> _Halaman_
>>>>>

Saya pikir, “padamkan apinya” yang sering disampaikan oleh Pater Neles berbalik arah mengenai mereka, jika dilihat dari sisi lain. Mereka adalah api yang berkobar memberikan cahaya bagi rakyat Papua yang asapnya, hangatnya telah kita rasakan. Sehingga, penjajah sedang berusaha memadamkan kobaran api bagi orang Papua.
Pembentukan tim investigasi khusus adalah kewajiban bagi rakyat terjajah
Seakan mereka membabat rumput di tengah tanaman, mereka menggoyahkan kehidupan kita. Kematian beruntun yang telah kita lihat dan rasakan akibatnya telah menghunus hati kita.
Begitu banyak bentuk kematian telah terjadi. Tetapi tanpa tanggapan, kita selalu diam.
Sebagian dari kita telah berusaha tetapi berbagai hambatan membuat kita jenuh, dan tidak melanjutkan (pengungkapan) karena kematian datangnya bertubi-tubi. Kita juga ditekan untuk berhenti dengan berbagai jenis ancaman. Hal ini pasti akan kita hadapi.
Kita tahu bahwa perjalanan ini tidak akan terlepas dari jatuh bangun. Maka, kita butuh tegar, konsisten pantang mundur untuk menghadapi semua ini.
Oleh karena itu, entah akan ada ancaman apapun, perlu membentuk suatu tim investigasi khusus bagi bangsa Papua untuk menelisik (menyelidiki) segala persoalan ini. Kita perlu mengetahui lebih dalam lagi penyebab sebenarnya atas kematian beruntun atas orang Papua.

<<<<<

> _Data yang Diberikan_
>>>>>

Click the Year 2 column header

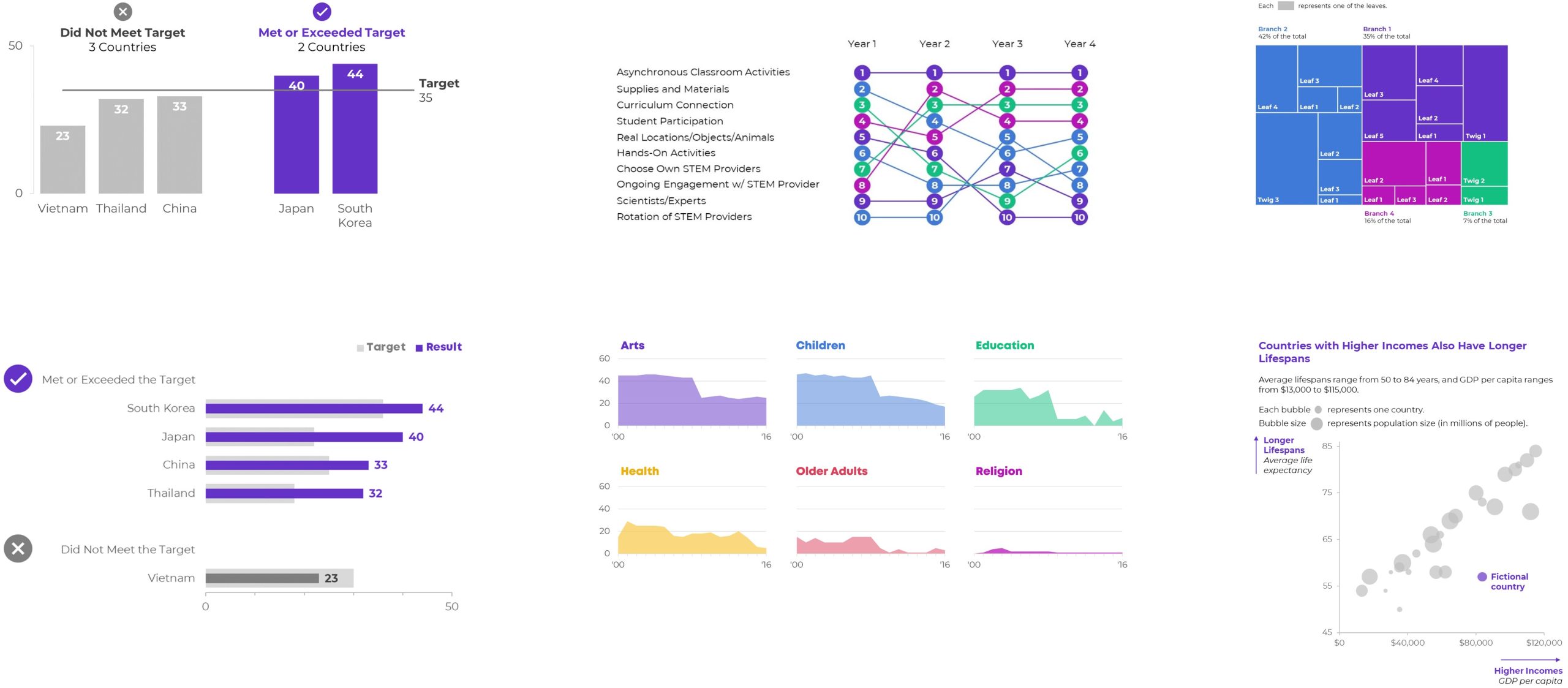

<<<<<

> _Daftar Tugas_
- 1) Salin ulang bagian teks tentang Papua, mulai dari "Sebagian dari kita" terus sampai "menghadapi semua ini.", dengan menukar "jatuh bangun" menjadi "pasang surut".
- 2) Menurut teks tentang Papua, mengapa sebagian orang tidak melanjutkan upaya pengungkapan? Jawab dalam satu sampai tiga kalimat.
Kerjakan semuanya hanya berdasarkan teks tentang Papua.

> _Hasil Latihan_
- 1)
Sebagian dari kita telah berusaha tetapi berbagai hambatan membuat kita jenuh, dan tidak melanjutkan (pengungkapan) karena kematian datangnya bertubi-tubi. Kita juga ditekan untuk berhenti dengan berbagai jenis ancaman. Hal ini pasti akan kita hadapi.
Kita tahu bahwa perjalanan ini tidak akan terlepas dari pasang surut. Maka, kita butuh tegar, konsisten pantang mundur untuk menghadapi semua ini.

- 2) Berbagai hambatan membuat mereka jenuh, dan kematian datang bertubi-tubi. Selain itu, mereka ditekan untuk berhenti dengan berbagai jenis ancaman.